Users who want remote observability can run their own OpenTelemetry collector against the JSONL files. alexandria does not ship it, and the architecture assumes it does not exist.
SOLID application¶
- Single Responsibility. Each log family is a separate file with a separate emitter. One log family, one purpose. Downstream tools that want to merge read from all of them via
run_id. - Open/Closed. Adding a new log family is adding a file path to the emitter registry. No changes to
alexandria logs show. - Liskov. Every log line has the common shape above. Code that parses one line parses them all.
- Interface Segregation. The status command reads from the runs table, the heartbeats table, and the last N log lines. It does not couple to the adapter implementations or the LLM provider internals.
- Dependency Inversion. The status blob is produced by a
StatusReporterclass that composesDaemonInspector,DbInspector,WorkspaceInspector, andAdapterInspector. Each inspector is a narrow interface; tests substitute fakes.
DRY notes¶
- One run_id threaded through every log family eliminates the need for separate correlation systems.
- One line shape means one parser.
- One
statuscommand aggregates what would otherwise be a dozen separatelist-*commands. - One doctor centralizes every "is my install healthy" check instead of scattering them across per-component scripts.
KISS notes¶
- Logs are JSONL. Readable with
tail -f | jq. No Parquet, no Avro, no binary format. - Status is one JSON document. No Prometheus, no Grafana, no push gateway.
- Doctor is a sequence of checks with pass/fail/warn and one remediation line each. No dependency graph.
- Crash dumps are text files. Read them with
cat.
What this doc does NOT cover¶
- The runs and source_runs tables — defined in
13_hostile_verifier.mdand06_data_model.md. - What each log family's event types mean semantically — a reference doc that I will build as the emitter registry grows. For now, the JSONL is self-describing.

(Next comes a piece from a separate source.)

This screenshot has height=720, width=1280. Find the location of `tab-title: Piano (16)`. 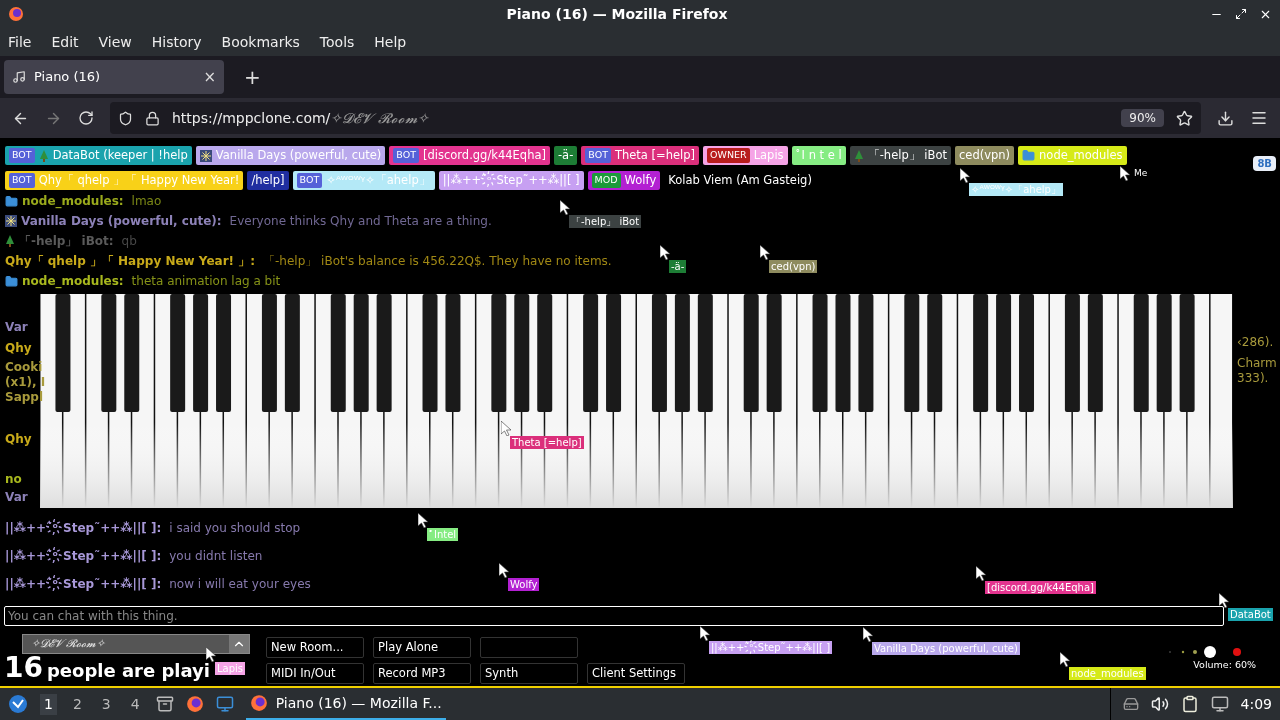

tab-title: Piano (16) is located at coordinates (68, 78).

- Daemon supervision logic itself —
16_operations_and_reliability.md. - Secrets redaction in logs —
18_secrets_and_hooks.md. - Evaluation metric scoring —
14_evaluation_scaffold.md.
Summary¶
Seven log families, one run_id field correlating everything, one alexandria status --json surfacing operational state, one alexandria logs show <run_id> for post-mortem tracing, one alexandria doctor for health checks, one alexandria runs show for verifier debugging. Crash dumps go to ~/.alexandria/crashes/. No telemetry. No cloud.
Every observable question the user will ask has exactly one command that answers it.